Now he is 50. FIFTY! and going to college. Can you say, God works miracles?

For him it is not like those hands and gloves, for him it is like a Charlie and the Chocolate Factory. He can't figure out what he wants to see or smell or touch or eat first. I don't know what God whispered in the ear of my husband that changed that voice of "you can't" to "go for it." No matter, he is in the thick of it now.

I sit back and watch this funny man I love fall into the world of the academe, all that comes to mind is: ain't life grand?

Tuesday, September 02, 2008

After being away at my family's house for the holiday weekend, I found that coming home meant something different.

I used to think that coming home meant ending up in my parents house after swim practice/violin lessons with my brother in his room or watching tv and I in mine or under Mama's feet. We were perhaps working on homework or playing with a toy; preparing dinner or practicing an instrument. Dad might not be home yet, or it might be his day off and he is coming in with the groceries ready to have help to put them away. Around four thirty or five o'clock maybe as late as six, the pink radio box on top of the dryer in the kitchen would sound off to NPR's All Things Considered: da, da, da, da, da, da, da-de-da.

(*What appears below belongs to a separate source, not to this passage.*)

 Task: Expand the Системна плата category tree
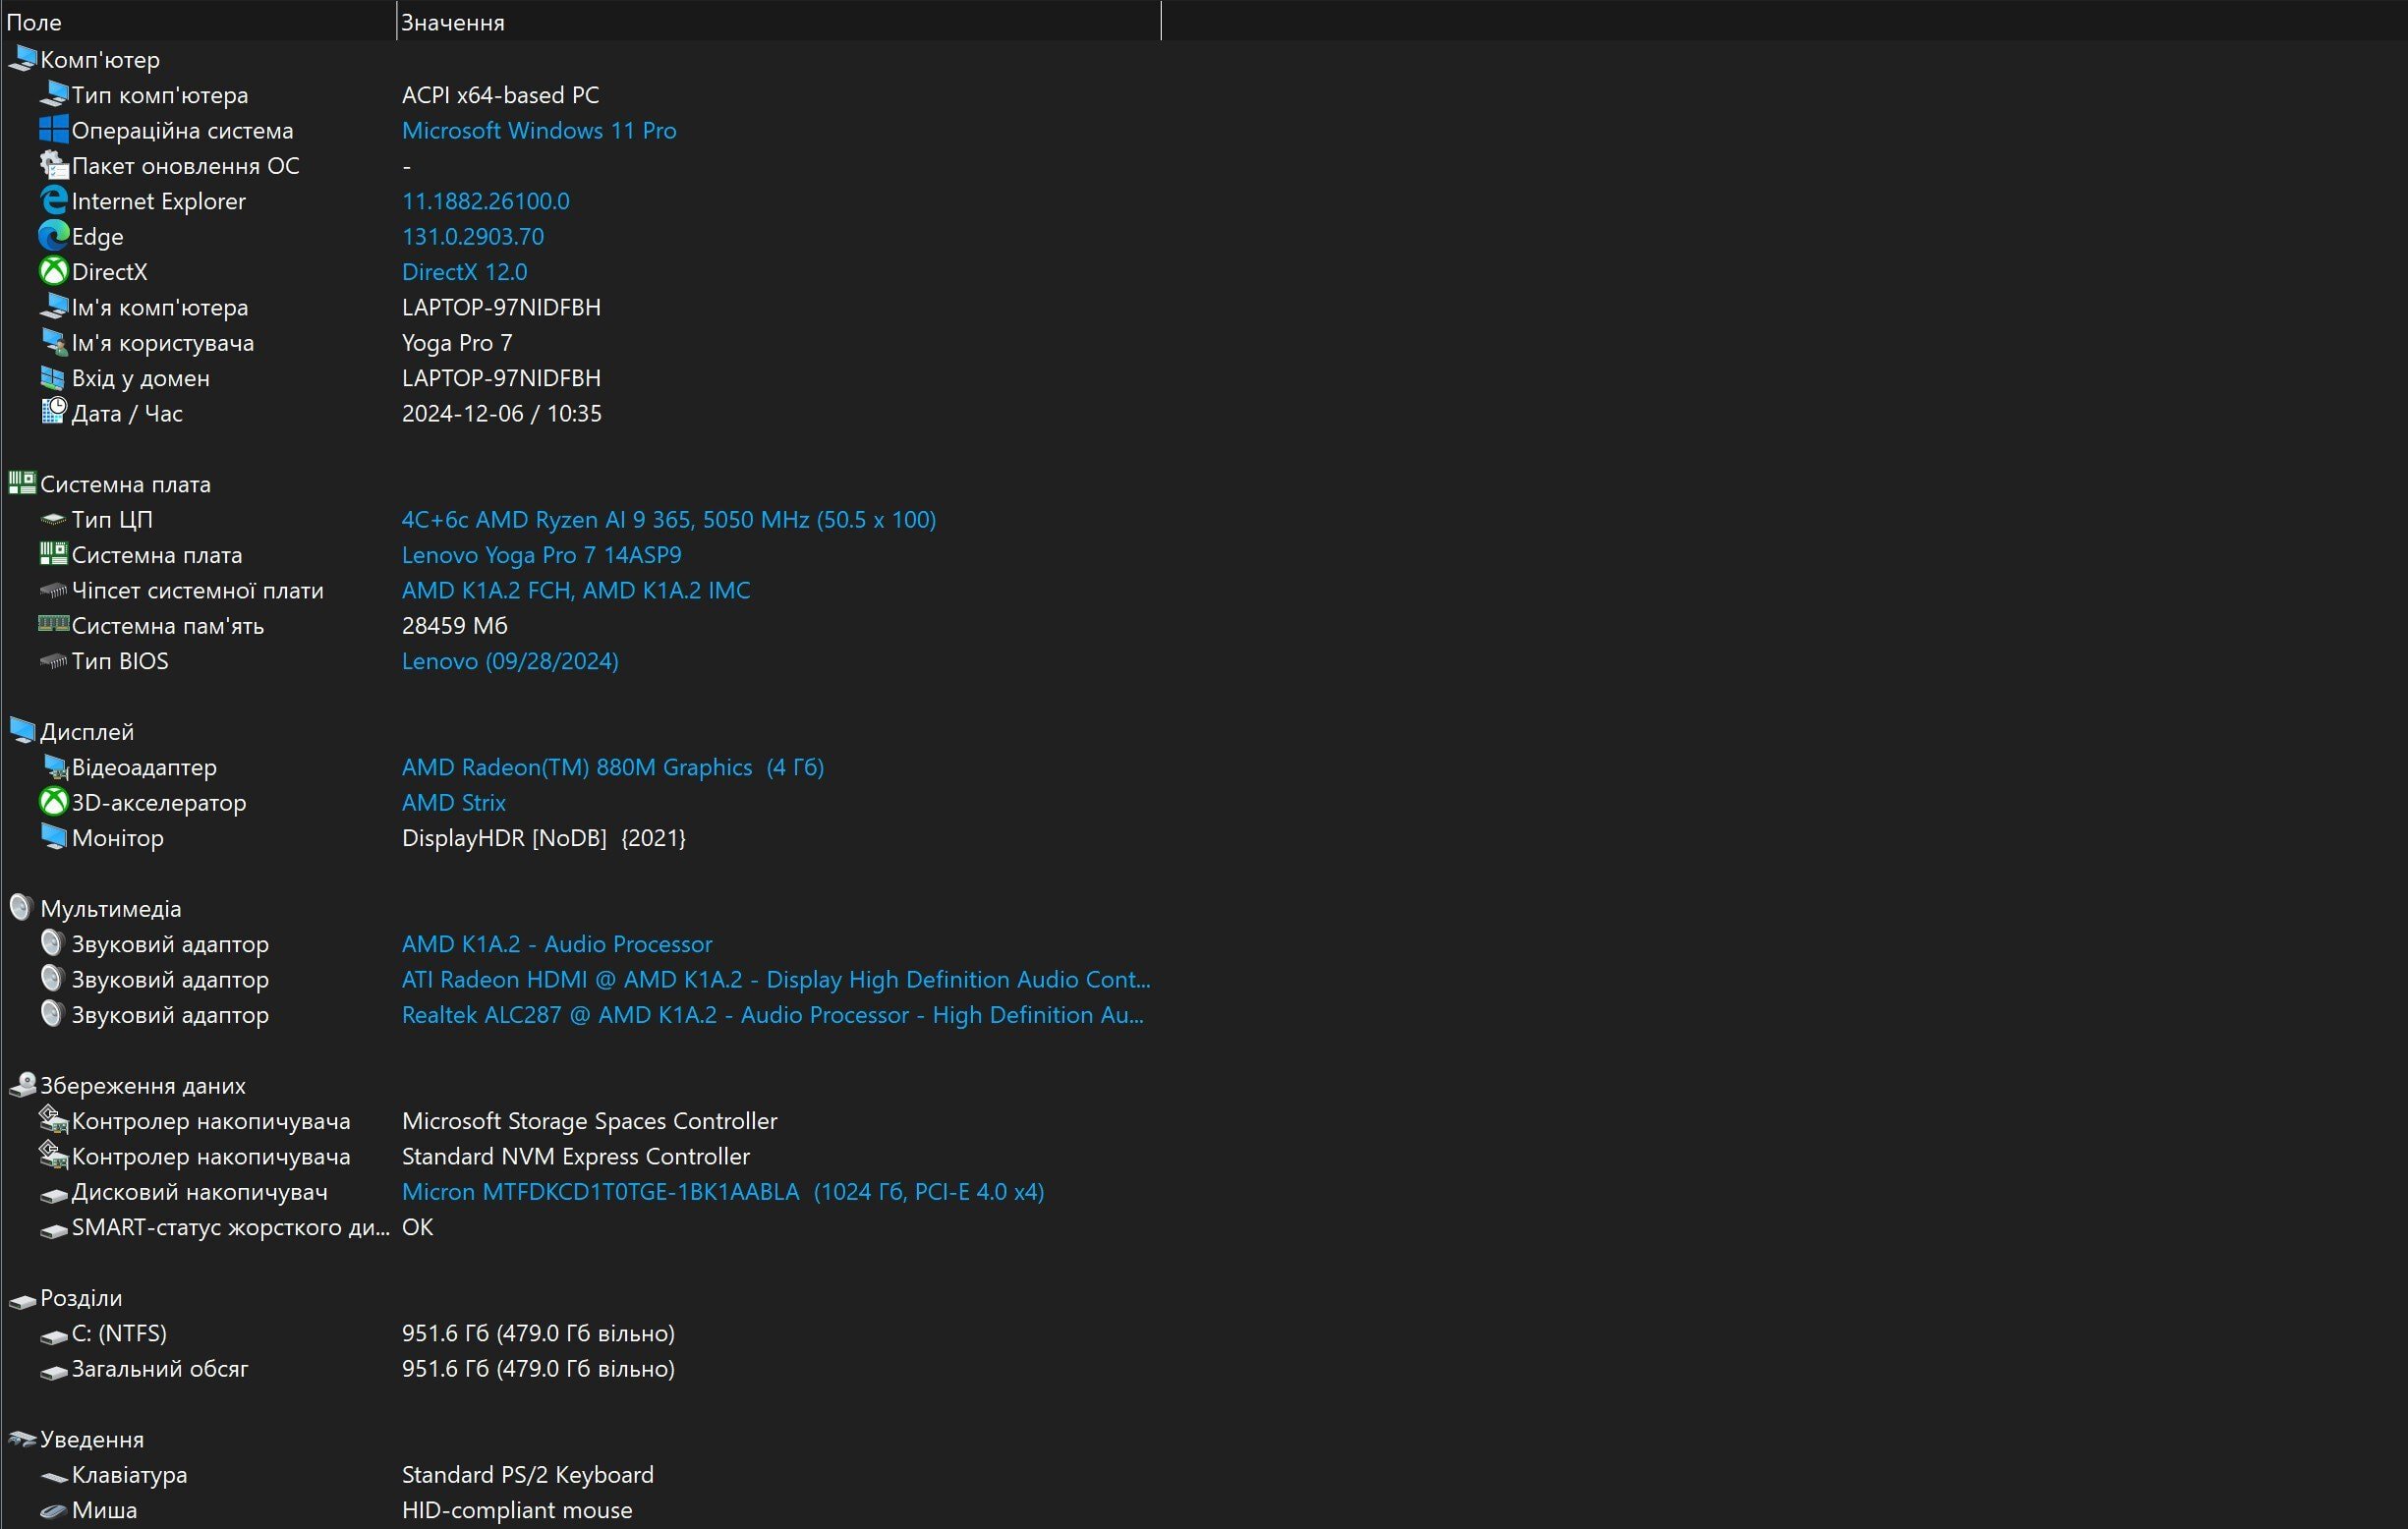tap(125, 482)
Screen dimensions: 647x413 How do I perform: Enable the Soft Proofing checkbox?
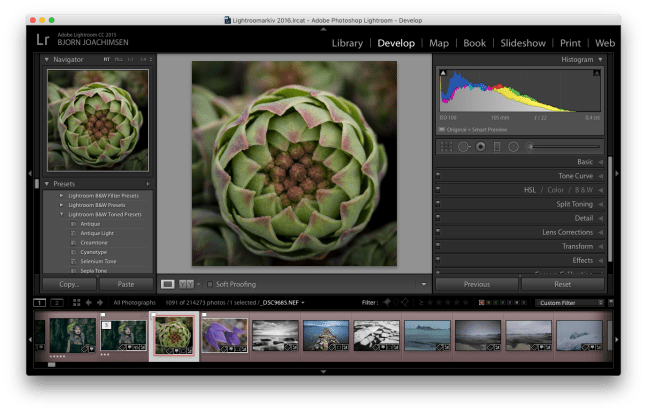[211, 284]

Today home means something different. It means moths around the lamps. It means happy dogs grateful you are home because the old dog died and they don't know what to think. It means having my husband there to greet me. It means a quilt on the bed and no air conditioning. It means fresh tomatoes off a neighbor's farm and flowers to the friends down the street whose daughter finally passed from cancer. It means washing dishes by hand, listening to the katydids sing. It means remembering to turn the lights off to keep the power down and the heat away in the summer. It means wondering why yet another calf is pinned in the barn hollerin for its mama and giving a new chair to the farmer who watches his cows under the big tree that shades the back of the house and then some, while the trough fills with water. It's about no noise. It's about peace and quiet. It's about rising and falling with the sun. It's about listening to the chimes on the grandmother clock. It's about planning a trip to town. It's about friends who are family. It's about lovin and losin and livin and lovin some more.

My home today is about life on a farm.

Monday, September 01, 2008




I ran the the 5k. Never done it before. Yeah...it is three miles. I finished in under 45 minutes. This is to say, less than 15 minute miles. I actually ran the first mile at 12:25, second mile at 26:54 (this is a personal best for my two miles) and finished at 43:05. Woohoo! I finished!